Feedstock and bulk input materials in these industries generally average three to four weeks of bulk supply, and if disruption or unusable feedstock exceeds this time period, than supply chain professionals will be presented with more challenging supply and demand imbalances to overcome or compensate for. Impacts to end-item pricing are yet to play out, but already gasoline prices in the U.S. have begun to spike.
For today, let’s all focus on the tens of hundreds of people and families that have to deal with the effects of this devastating storm.
If any readers who read this post want to contribute further information or commentary as to the immediate and longer-term impacts of this storm, I certainly encourage you to do so in the comments area below.
Bob Ferrari
Baby Formula Recall in China- Another Product Safety Concern
China’s largest producer of powdered milk, the Sanlu Group, has recalled 700 tons of baby formula after it was determined that this formula was linked to the death of one infant, with kidney problems now being linked to at least 50 more infants. This company represents 18 percent of China’s milk powder market, producing 6800 tons of milk per day. According to an article published in the International Herald Tribune, at least six Chinese government agencies descended on the milk powder factory that produced this formula. The story quotes a company official quoted on the website of a leading Chinese business magazine indicating that Sanlu company officials were aware of the contamination more than a month ago but did not chose to go public.

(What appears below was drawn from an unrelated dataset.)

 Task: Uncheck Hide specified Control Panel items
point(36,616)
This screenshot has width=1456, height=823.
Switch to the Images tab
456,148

Investigators have apparently determined that the formula in question contained melamine, an industrial chemical. Various reports indicate that suspect suppliers added water to the milk in order to make additional profits, but compensated with the chemical melamine so that the diluted milk’s protein count would appear higher and could pass quality standards.

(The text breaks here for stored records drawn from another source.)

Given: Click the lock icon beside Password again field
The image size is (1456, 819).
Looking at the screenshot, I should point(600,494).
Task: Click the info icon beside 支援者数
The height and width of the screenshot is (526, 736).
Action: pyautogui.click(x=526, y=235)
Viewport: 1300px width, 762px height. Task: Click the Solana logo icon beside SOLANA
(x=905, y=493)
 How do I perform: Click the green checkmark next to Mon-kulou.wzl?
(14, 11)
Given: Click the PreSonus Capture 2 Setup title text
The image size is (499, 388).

Readers should well recall the name of melamine as this was also the chemical linked to a massive recall of U.S. pet food. In February 2008, a U.S. company, ChemNutra Inc. and two Chinese businesses were charged by a federal grand jury in connection with the import of 800 metric tons of wheat gluten tainted with melamine that may have killed thousands of cats and dogs in 2007.

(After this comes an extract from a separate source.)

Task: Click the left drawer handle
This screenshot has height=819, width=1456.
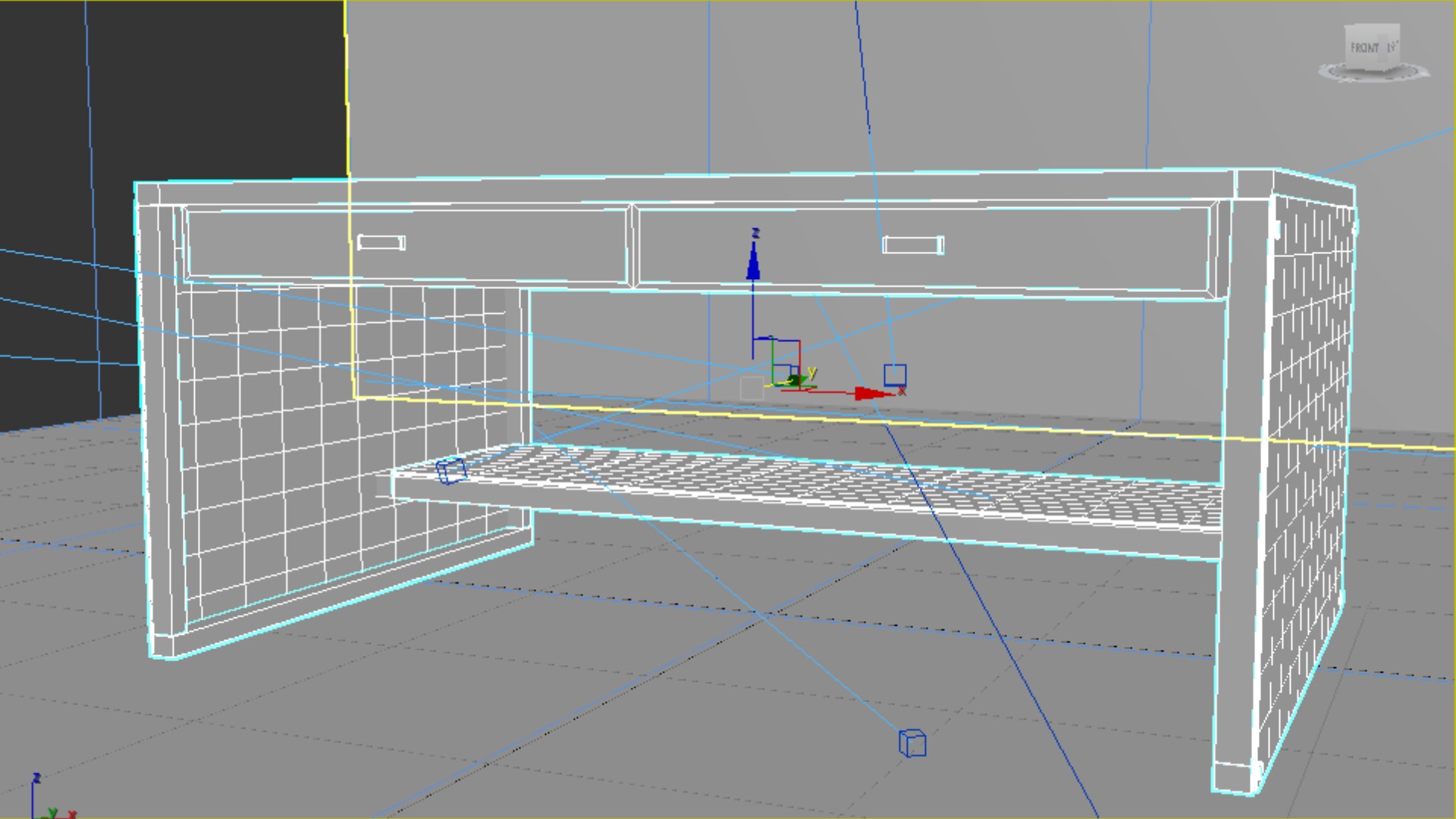Action: (x=381, y=243)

I for one continue to be saddened by these constant incidents, most of which originating from supply chains residing within China, impacting our most precious food and drug products with contamination and causing death and injury. I’ve penned numerous posts related to the contamination of the life saving drug heparin, food, and now we have yet another incident involving infant formula, and precious children. While the U.S. FDA has assured U.S. consumers that no infant formula has been approved for import, even that agency has left the door open to limited quantities penetrating ethnic grocery stores in the U.S. When or if these incidents ever end is really up to China’s industry and government leaders. Perhaps this is our continual reminder of the ugly side of capitalism, regardless of product.